* **Ejercicio breve a**: Según el fragmento sobre la oración, ¿qué cosas no se pueden hacer con el corazón gris? Enuméralas todas.

Y todos sabemos que no es bueno dar seguimiento a esta inclinación
desordenada.
La lucha por conquistar y mantener la concentración no se refiere solo a la
oración. Si no se alcanza un grado de concentración suficiente no se puede
estudiar con provecho y tampoco se puede trabajar bien. Los atletas saben
que las competiciones no se ganan solo con el entrenamiento físico sino
también con la disciplina mental: sobre todo con la capacidad de estar
concentrados y de mantener despierta la atención.
Las distracciones no son culpables, pero deben ser combatidas. En el
patrimonio de nuestra fe hay una virtud que a menudo se olvida, pero que
está muy presente en el Evangelio. Se llama “vigilancia”. Y Jesús lo dice
mucho: “Vigilad. Rezad”. El Catecismo la cita explícitamente en su
instrucción sobre la oración (cfr. n. 2730). A menudo Jesús recuerda a los
discípulos el deber de una vida sobria, guiada por el pensamiento de que
antes o después Él volverá, como un novio de la boda o un amo de un viaje.
Pero no conociendo el día y ni la hora de su regreso, todos los minutos de
nuestra vida son preciosos y no se deben perder con distracciones. En un
instante que no conocemos resonará la voz de nuestro Señor: en ese día,
bienaventurados los siervos que Él encuentre laboriosos, aún concentrados en
lo que realmente importa. No se han dispersado siguiendo todas las
atracciones que les venían a la mente, sino que han tratado de caminar por
el camino correcto, haciendo el bien y haciendo el proprio trabajo. Esta es
la distracción: que la imaginación da vueltas, vueltas, vueltas… Santa
Teresa llamaba a esta imaginación que da vueltas, vueltas en la oración, “la
loca de la casa”: es una como una loca que te hace dar vueltas, vueltas…
Tenemos que pararla y enjaularla, con la atención
Un discurso diferente se merece el tiempo de la aridez. El Catecismo lo
describe de esta manera: «El corazón está desprendido, sin gusto por los
pensamientos, recuerdos y sentimientos, incluso espirituales. Es el momento
en que la fe es más pura, la fe que se mantiene firme junto a Jesús en su
agonía y en el sepulcro» (n. 2731). La aridez nos hace pensar en el Viernes
Santo, en la noche y el Sábado Santo, todo el día: Jesús no está, está en la
tumba; Jesús está muerto: estamos solos. Y este es el pensamiento-madre de
la aridez. A menudo no sabemos cuáles son las razones de la aridez: puede
depender de nosotros mismos, pero también de Dios, que permite ciertas
situaciones de la vida exterior o interior. O, a veces, puede ser un dolor
de cabeza o un dolor de hígado que te impide entrar en la oración. A menudo
no sabemos bien la razón. Los maestros espirituales describen la experiencia
de la fe como un continuo alternarse de tiempos de consolación y de
desolación; momentos en los que todo es fácil, mientras que otros están
marcados por una gran pesadez. Muchas veces, cuando encontramos un amigo,
decimos. “¿Cómo estás?” – “Hoy estoy decaído”. Muchas veces estamos
“decaídos”, es decir no tenemos sentimientos, no tenemos consolaciones, no
podemos más. Son esos días grises... ¡y los hay, muchos, en la vida! Pero el
peligro está en tener el corazón gris: cuando este “estar decaído” llega al
corazón y lo enferma… y hay gente que vive con el corazón gris. Esto es
terrible: ¡no se puede rezar, no se puede sentir la consolación con el
corazón gris! O no se puede llevar adelante una aridez espiritual con el
corazón gris. El corazón debe estar abierto y luminoso, para que entre la
luz del Señor. Y si no entra, es necesario esperarla con esperanza. Pero no
cerrarla en el gris.

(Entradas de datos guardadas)

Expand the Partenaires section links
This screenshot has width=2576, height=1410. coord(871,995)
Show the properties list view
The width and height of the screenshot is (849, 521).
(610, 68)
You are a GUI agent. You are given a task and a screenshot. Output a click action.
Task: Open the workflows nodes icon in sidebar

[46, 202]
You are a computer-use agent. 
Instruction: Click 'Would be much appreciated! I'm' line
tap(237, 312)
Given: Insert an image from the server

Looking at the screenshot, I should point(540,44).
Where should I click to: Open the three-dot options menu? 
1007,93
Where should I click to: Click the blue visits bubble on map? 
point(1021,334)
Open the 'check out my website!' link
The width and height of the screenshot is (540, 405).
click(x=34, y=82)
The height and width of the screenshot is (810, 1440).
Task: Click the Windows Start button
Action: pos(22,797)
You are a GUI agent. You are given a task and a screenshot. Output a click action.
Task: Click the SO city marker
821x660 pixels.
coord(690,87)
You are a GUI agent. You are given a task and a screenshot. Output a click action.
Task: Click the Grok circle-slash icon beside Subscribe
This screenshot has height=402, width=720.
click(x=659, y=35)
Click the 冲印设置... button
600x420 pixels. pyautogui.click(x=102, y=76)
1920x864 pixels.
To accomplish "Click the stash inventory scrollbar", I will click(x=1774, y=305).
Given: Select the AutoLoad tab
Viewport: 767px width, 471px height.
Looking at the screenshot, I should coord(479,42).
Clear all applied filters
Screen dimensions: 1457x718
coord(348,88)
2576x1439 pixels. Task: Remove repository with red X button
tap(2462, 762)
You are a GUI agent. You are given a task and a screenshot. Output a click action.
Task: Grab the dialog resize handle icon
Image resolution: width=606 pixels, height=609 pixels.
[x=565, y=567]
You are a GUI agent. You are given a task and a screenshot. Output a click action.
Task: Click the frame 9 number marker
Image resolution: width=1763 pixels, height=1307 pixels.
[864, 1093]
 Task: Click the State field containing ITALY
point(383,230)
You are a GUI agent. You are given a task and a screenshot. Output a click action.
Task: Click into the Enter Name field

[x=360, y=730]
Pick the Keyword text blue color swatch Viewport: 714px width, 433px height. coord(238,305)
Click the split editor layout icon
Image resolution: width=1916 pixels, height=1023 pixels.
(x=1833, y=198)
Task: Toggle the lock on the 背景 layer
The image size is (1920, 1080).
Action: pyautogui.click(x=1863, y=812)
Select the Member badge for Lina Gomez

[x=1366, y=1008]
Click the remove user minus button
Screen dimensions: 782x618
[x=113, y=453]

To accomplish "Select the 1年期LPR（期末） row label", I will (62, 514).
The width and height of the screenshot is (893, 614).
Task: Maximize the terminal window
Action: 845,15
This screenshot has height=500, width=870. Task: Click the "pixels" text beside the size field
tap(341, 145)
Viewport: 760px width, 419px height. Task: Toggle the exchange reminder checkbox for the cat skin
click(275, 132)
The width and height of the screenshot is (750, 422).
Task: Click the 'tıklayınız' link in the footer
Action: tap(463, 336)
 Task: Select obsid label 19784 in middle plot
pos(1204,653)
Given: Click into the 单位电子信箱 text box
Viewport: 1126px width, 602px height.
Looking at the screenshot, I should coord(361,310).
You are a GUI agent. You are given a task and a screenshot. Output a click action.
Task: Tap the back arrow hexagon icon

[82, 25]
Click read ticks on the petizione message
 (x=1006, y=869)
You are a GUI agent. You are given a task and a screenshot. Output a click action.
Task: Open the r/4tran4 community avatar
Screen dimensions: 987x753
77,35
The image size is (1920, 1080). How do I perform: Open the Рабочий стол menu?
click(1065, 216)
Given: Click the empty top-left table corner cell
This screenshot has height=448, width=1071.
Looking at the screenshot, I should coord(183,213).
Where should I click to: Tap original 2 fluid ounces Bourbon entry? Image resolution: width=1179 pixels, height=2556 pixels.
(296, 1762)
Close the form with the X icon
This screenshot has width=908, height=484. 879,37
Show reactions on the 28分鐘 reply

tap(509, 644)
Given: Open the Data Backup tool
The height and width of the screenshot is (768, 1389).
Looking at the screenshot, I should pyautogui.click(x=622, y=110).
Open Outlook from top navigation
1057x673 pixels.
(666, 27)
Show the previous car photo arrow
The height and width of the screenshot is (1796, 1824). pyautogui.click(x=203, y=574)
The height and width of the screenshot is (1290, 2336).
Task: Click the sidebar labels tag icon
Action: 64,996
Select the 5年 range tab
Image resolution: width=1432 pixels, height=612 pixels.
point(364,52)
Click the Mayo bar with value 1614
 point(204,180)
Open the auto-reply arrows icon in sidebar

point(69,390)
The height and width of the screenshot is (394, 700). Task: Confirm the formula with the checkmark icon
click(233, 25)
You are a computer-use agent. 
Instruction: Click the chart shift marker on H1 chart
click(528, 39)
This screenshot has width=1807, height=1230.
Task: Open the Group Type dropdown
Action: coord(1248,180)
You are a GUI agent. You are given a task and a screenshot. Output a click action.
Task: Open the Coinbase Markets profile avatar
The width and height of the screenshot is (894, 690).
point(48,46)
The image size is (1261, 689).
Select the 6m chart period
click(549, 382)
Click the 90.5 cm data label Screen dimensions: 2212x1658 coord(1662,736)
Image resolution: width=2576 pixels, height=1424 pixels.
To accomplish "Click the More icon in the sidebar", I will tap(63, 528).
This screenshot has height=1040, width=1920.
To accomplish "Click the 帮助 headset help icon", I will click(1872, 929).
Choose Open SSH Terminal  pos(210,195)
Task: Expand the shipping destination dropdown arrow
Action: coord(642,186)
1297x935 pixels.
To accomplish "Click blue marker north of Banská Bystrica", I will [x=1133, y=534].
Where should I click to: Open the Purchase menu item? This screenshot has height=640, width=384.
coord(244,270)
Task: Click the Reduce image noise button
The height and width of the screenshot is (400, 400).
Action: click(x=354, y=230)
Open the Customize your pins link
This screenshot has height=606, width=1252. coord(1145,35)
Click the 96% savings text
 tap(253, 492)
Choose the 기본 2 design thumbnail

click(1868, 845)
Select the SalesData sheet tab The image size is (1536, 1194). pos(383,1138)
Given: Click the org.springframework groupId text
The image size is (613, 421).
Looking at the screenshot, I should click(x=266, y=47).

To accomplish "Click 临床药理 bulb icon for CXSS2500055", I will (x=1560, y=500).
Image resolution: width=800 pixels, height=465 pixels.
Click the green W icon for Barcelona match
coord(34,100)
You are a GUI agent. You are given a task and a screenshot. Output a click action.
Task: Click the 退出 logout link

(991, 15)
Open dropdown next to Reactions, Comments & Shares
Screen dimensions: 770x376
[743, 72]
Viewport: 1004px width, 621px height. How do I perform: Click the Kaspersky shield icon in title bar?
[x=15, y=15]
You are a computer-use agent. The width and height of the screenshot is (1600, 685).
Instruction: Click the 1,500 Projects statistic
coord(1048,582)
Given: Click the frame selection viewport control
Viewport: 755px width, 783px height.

* **Ejercicio breve b**: En el listado, sustituye por favor "Open" por "Access" en el tramo que empieza con la línea que contiene "Where should I click to: Open the Purchase" y termina con la que contiene "will (x=1560, y=500).". Reproduce solo esas líneas, con todo lo demás sin cambios.

* **Respuesta completa a**:
- Rezar
- Sentir la consolación
- Llevar adelante una aridez espiritual

* **Respuesta completa b**:
Where should I click to: Access the Purchase menu item? This screenshot has height=640, width=384.
coord(244,270)
Task: Click the Reduce image noise button
The height and width of the screenshot is (400, 400).
Action: click(x=354, y=230)
Access the Customize your pins link
This screenshot has height=606, width=1252. coord(1145,35)
Click the 96% savings text
 tap(253, 492)
Choose the 기본 2 design thumbnail

click(1868, 845)
Select the SalesData sheet tab The image size is (1536, 1194). pos(383,1138)
Given: Click the org.springframework groupId text
The image size is (613, 421).
Looking at the screenshot, I should click(x=266, y=47).

To accomplish "Click 临床药理 bulb icon for CXSS2500055", I will (x=1560, y=500).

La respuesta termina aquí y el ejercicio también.